*MATERIAL SUPPLIED*

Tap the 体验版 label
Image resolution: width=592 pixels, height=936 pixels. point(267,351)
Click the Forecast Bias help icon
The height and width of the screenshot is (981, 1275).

...

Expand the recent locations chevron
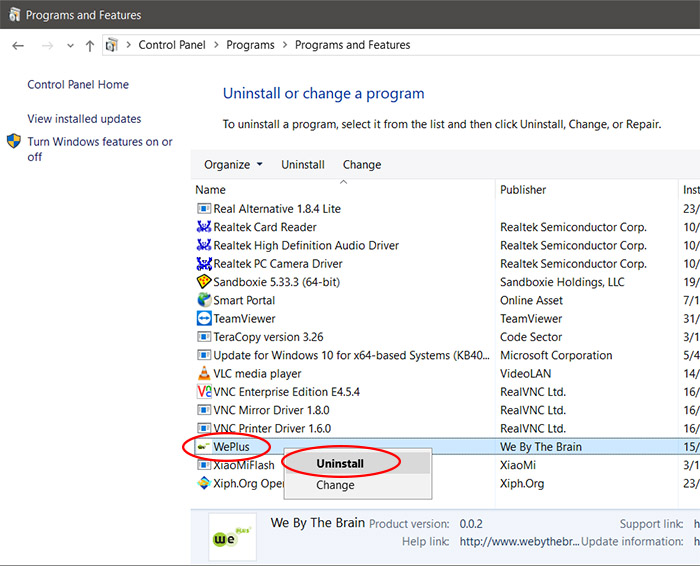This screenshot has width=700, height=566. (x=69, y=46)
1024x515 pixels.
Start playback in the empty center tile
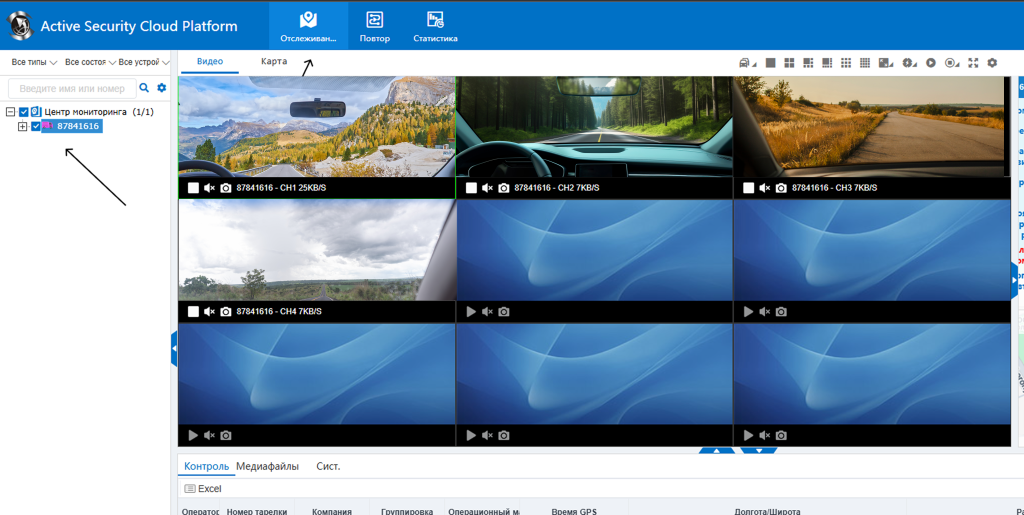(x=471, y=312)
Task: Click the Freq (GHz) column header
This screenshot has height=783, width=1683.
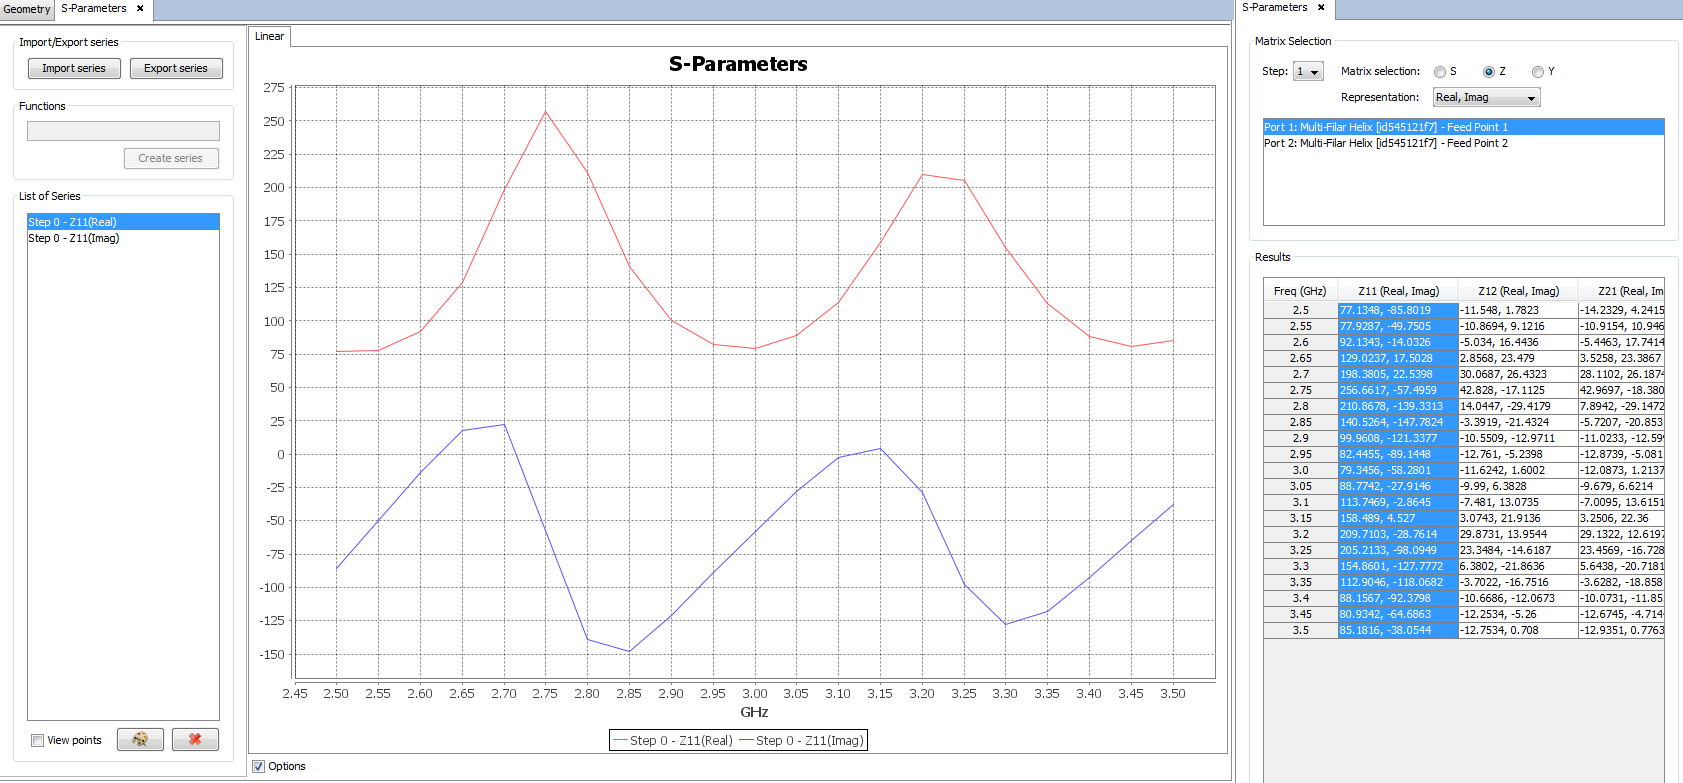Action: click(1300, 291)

==

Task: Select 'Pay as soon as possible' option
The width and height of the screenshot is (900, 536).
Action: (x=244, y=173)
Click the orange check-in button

*PROMPT*
Beginning with the line containing "The width and" and ending with the line containing "Click the orange check-in button", extract those lines exactly from the listing above, and only those.

*TASK ANSWER*
The width and height of the screenshot is (900, 536).
Action: (x=244, y=173)
Click the orange check-in button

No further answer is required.